The fact is, we leave more evidence that any civilization before us. But we’re not proud of it, it’s trash, and it’s reached such horrendous proportions that it’s caused endless complications.

On the other hand, our very own funerary customs may be only a hair’s breadth from practices and their components that are capable of resurrection, whether we know it or not- we may only enjoy some vague sense that what we do is somehow appropriate or important- and we may be no different than the example that is implied, that some fragment of incredible wisdom shines out through the mechanics of even our most unconcious gestures.

(Perhaps more important to the survival of this planet’s inhabitants in general, it’s possible that when we truly learn to effectively factor life and death into our own psychology, the very fact that we somehow manage to continue the “immortalization” of ourselves though vast monuments of refuse may be one day understood to be akin to the negative ways that children will seek attention, a kind of blind lashing out, a rebellion at our own mortality. Some perception that our caring that extends outside of ourselves is intimately connected to our caring about ourselves is unavoidable; to extend this to apathy, giving both ourselves and our enviroments up as a lost cause, may be a wise if challenging gesture.)

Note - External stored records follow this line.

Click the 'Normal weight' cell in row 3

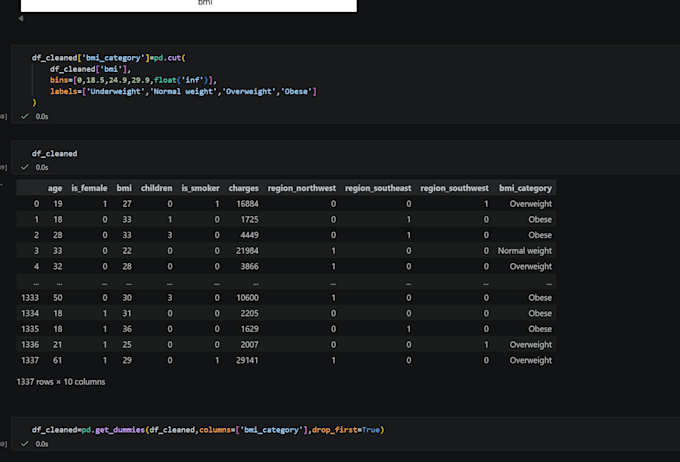pyautogui.click(x=525, y=251)
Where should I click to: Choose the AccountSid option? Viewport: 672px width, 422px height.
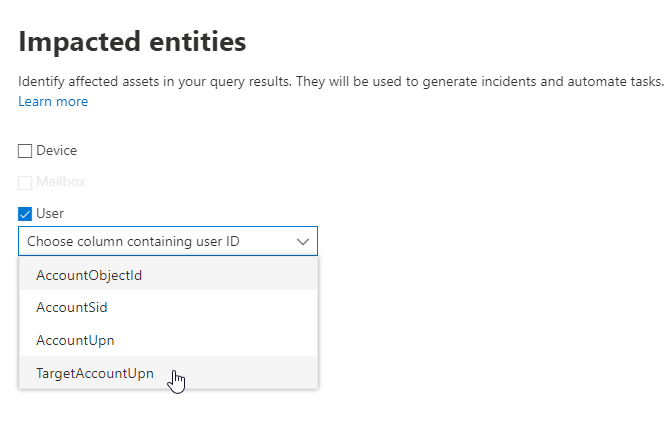[x=71, y=307]
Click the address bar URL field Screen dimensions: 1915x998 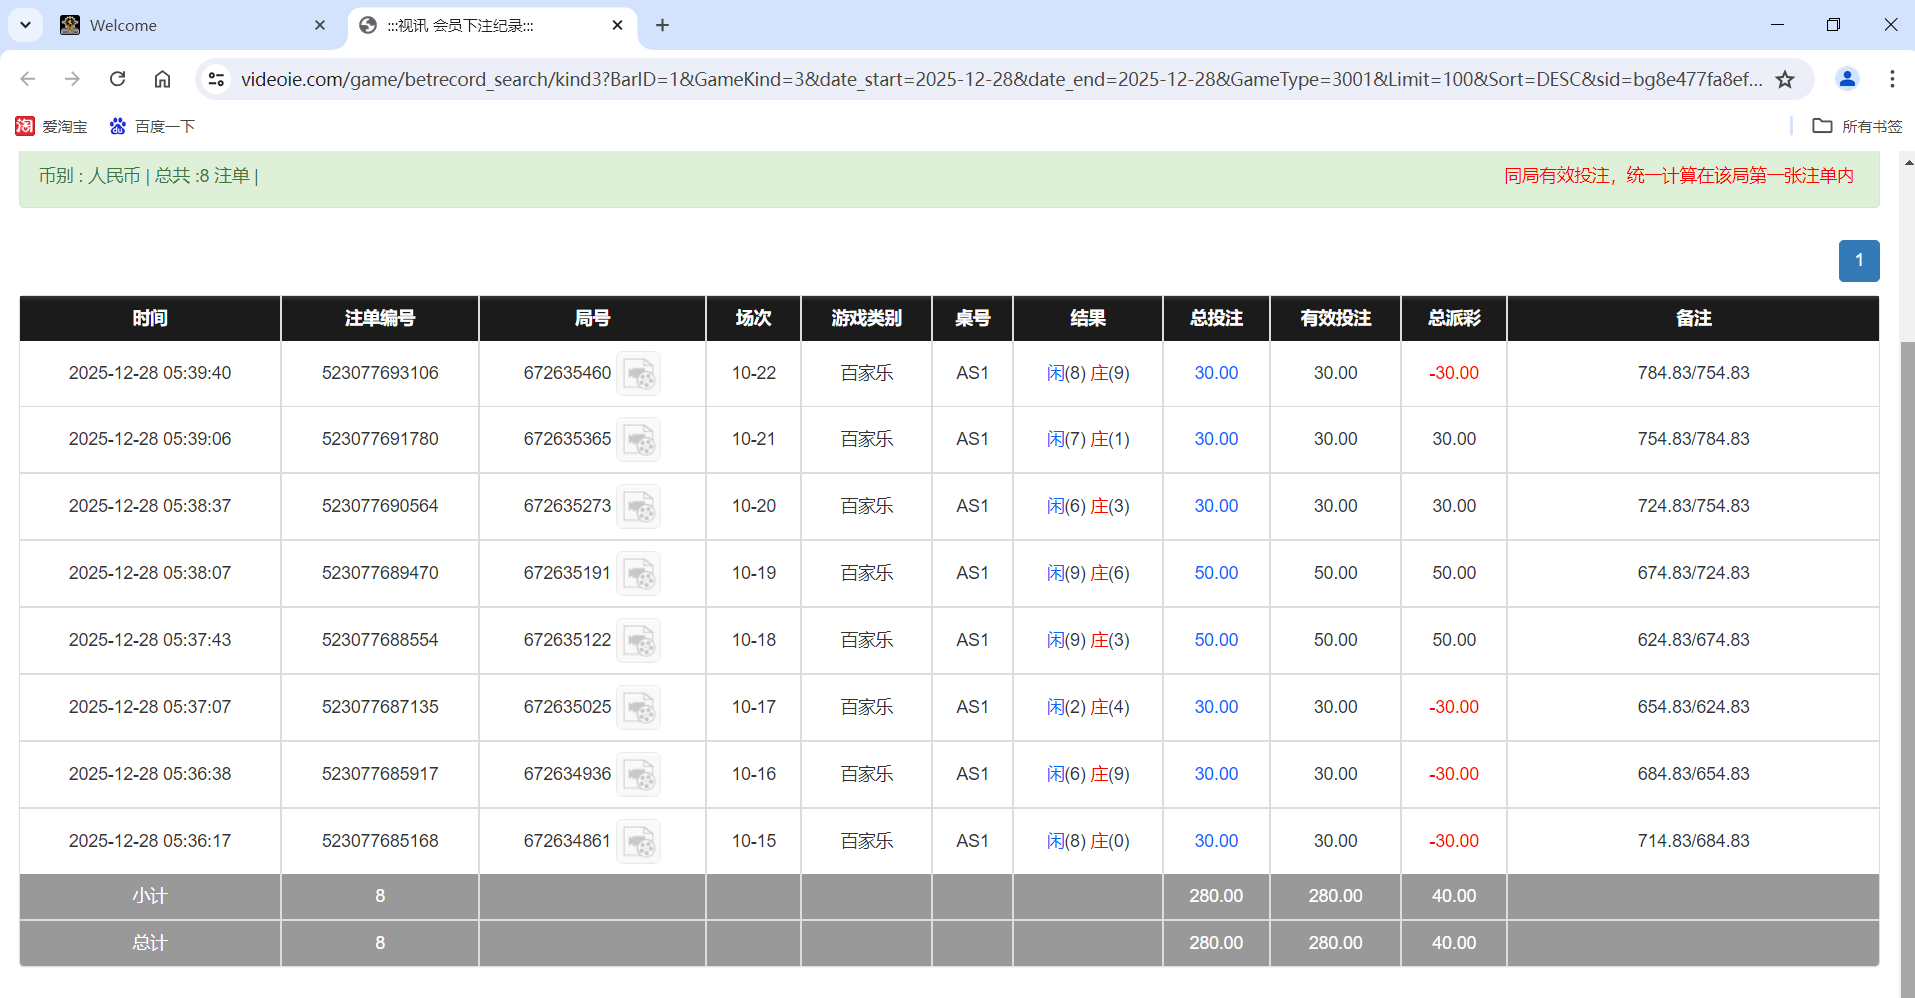tap(1000, 79)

There isn’t any real telling here whether for thousands of years, Egyptian culture at it’s very pinnacle, like possibly any culture at it’s very peak, prided itself on zero enviromental impact, and prided itself on going out of its way not not to leave it’s evidence, it’s refuse, behind. If this culture favored verbal knowledge rather than written knowledge, they’d hardly be the first or they only. If all that this culture chose to own, and to use, were so biodegradable that every bit of it is gone, it would not only make a great deal of sense, but it would serve as a shining example to our present culture which has achieved proficiency of leaving a trail so well as to be literally choking the animal kingdom to death on its plastic refuse.

In other words, it would be premature to rule out that what we have uncovered was deliberate, done with full knowledge and understanding, and what we find and will ever find will only be the occasional burial that was done purely and completely for the sake of future generations, by a people who had already mastered life and death and did concern themselves with the occasional contribution to posterity.

As much as can be said and done to demonstate vast technical prowess going back five to ten thousand years before the current era, there is no telling as yet just how far back our ancient and occult knowledge and traditions actually go. Maybe someday we’ll stand in agreement that something like omniscience is natural and inevitable in any people who extricate themselves from the pulls of social pressures, of complex human insanity, of the preposterous and incessant bombardment of our numb but aching senses with advertisment and entertainment, and the endless barrage of false pertainance, planned obsolescence, and self-aggrandization to be chronically associated with the “almighty dollar”. Those “Neandrethals” whose name we use to insult one another, may have done far better than us, all things considered, may have walked in the peace we so desperately crave, and in the wisdom that ensues.

There is likewise ultimately no escaping the inevitable need to examine what was left to us, with as much open-mindedness and focus as we can challenge ourselves to invest. Future generations may be counting on us, depending on us, to firmly and finally come to terms with our almost unimaginably rich and abundant legacy of ancient wisdom.